Creating enough decompression, favorable outcome, less complication, and maintain adequate lordosis and stability in the patients with cervical myelopathy due to multilevel massive ossification of the posterior longitudinal ligament (OPLL) still poses a challenge for surgeons. The aim of our study is to retrospectively evaluate our patients and try to seek a better surgical strategy.

Methods

Between 2015 and 2019, 55 consecutive patients with multilevel massive OPLL underwent surgical treatment. Among these, 40 patients were treated with cervical laminectomy and then anterior decompression, fusion, and fixation (ADF), which was defined as group 1, and 15 patients were treated with cervical laminectomy and fixation simultaneously, which was defined as group 2. The patient's radiographic characteristics and postoperative outcomes were evaluated.

Results

Better postoperative cervical sagittal lordosis and less long-term axial pain was achieved in group 1 (p < 0.001), though the functional outcome had no significant difference. In the multivariable analysis, anterior fixation accounts for independent factors for better cervical sagittal alignment (p < 0.001).

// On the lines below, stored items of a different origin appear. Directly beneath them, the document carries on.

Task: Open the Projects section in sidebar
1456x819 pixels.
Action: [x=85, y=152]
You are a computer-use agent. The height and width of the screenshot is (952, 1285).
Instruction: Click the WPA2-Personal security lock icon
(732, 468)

No complications directly associated with cervical laminectomy were observed.

Conclusion

In patients with cervical multilevel massive OPLL, laminectomy at compression level and then ADF depended on the severity and range of compression, but corpectomy of not more than two vertebral bodies is suggested, except K-line (+) and long-segment massive OPLL majorly involving the C2 and posterior laminectomy above and below the OPLL-affected levels with posterior fixation simultaneously.